Data provided ▸
________________________________________
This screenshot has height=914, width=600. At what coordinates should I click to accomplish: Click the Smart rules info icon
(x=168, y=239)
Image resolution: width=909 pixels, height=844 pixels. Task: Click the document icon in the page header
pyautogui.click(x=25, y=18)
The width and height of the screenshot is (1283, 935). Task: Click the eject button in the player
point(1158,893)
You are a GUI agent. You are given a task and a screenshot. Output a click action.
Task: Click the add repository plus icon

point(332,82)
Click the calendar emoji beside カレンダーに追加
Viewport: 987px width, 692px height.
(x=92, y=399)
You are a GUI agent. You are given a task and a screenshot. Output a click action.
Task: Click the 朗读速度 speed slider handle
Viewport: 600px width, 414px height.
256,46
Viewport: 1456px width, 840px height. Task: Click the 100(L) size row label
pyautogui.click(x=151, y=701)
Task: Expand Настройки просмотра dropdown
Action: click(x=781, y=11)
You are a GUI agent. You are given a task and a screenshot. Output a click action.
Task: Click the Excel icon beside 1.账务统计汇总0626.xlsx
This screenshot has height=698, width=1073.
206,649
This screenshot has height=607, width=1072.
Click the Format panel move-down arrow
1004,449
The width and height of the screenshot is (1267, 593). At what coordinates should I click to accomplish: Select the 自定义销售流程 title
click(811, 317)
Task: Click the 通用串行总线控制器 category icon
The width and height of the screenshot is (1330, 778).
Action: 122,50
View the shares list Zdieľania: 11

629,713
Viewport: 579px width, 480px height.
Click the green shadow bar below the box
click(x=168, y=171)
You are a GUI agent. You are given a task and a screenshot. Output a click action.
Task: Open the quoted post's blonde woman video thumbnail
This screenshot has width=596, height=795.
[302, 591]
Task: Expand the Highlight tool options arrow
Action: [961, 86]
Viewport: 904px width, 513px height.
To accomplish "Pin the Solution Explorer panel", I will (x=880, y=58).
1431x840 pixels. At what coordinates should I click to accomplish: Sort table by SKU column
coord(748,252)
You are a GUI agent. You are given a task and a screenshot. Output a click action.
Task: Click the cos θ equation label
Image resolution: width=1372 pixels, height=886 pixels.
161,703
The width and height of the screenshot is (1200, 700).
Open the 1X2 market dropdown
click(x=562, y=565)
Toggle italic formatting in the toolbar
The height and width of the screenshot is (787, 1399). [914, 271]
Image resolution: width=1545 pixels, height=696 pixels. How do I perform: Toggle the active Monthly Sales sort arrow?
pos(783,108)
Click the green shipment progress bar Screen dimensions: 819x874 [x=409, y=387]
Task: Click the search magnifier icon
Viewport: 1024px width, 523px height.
________________________________________
Exercise aim ▸ In the listing above, find the line containing "This screenshot has height=607, width=1072." and the line containing "Task: Click the 通用串行总线控制器 category icon", then quote both, plus every line between them, exactly as written.

Your response ▸
This screenshot has height=607, width=1072.
Click the Format panel move-down arrow
1004,449
The width and height of the screenshot is (1267, 593). At what coordinates should I click to accomplish: Select the 自定义销售流程 title
click(811, 317)
Task: Click the 通用串行总线控制器 category icon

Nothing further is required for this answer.